De retour sous le soleil, notre héros respira à pleins poumons, heureux de se retrouver à l'air libre. Et il suivit le fils Malfoy.

« Tu es garé où?

- Sur la place. »

Draco Malfoy habitait à environ vingt minutes en voiture du centre de Plymouth, dans une minuscule ville du nom de Bickleigh. Sa maison était située à l'écart, et Harry sentit un léger frisson lorsqu'il passa les traditionnelles protections magiques en entrant dans le petit jardin. La maison n'était pas grande, mais bien entretenue, ce qui, somme toute, n'étonna guère Harry.

Draco lui montra les principales pièces de la maison et le laissa sur le seuil de la chambre dans laquelle il passerait la nuit. Harry posa son sac sur un fauteuil, ôta ses chaussures, défit sa ceinture et s'allongea sur le lit. Épuisé par sa journée de route, il s'endormit immédiatement.

« Potter? » Une main le secoua plus ou moins doucement.

« Gné?

- Quelle élégance!

- Hein!

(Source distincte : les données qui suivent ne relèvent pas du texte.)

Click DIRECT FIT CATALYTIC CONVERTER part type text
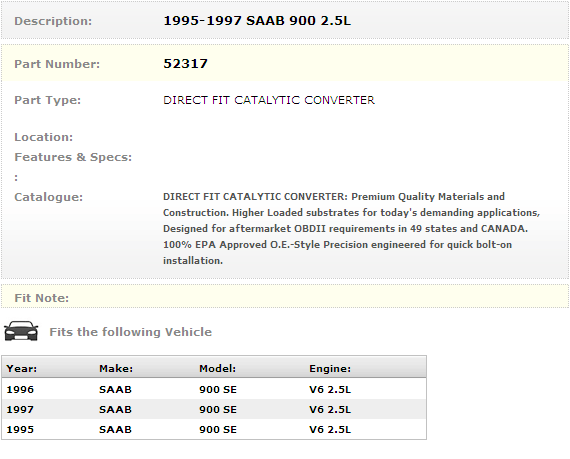 (269, 100)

Malfoy! Qu'est-ce que tu fais là?

- Je te rappelle que tu es présentement chez moi.

- Ah. oh. Pardon.

- Je vais te laisser reprendre tes esprits. Le dîner est prêt, je t'attends dans la cuisine. »

Harry acquiesça et baissa la tête. Et rougit en voyant sa ceinture défaite et le bouton de son jean ouvert. Mais Draco avait déjà quitté la chambre.

Aucun mot n'avait été échangé de tout le repas. Les deux hommes étaient assis l'un en face de l'autre, devant leurs assiettes désormais vides, et leurs regards s'évitaient.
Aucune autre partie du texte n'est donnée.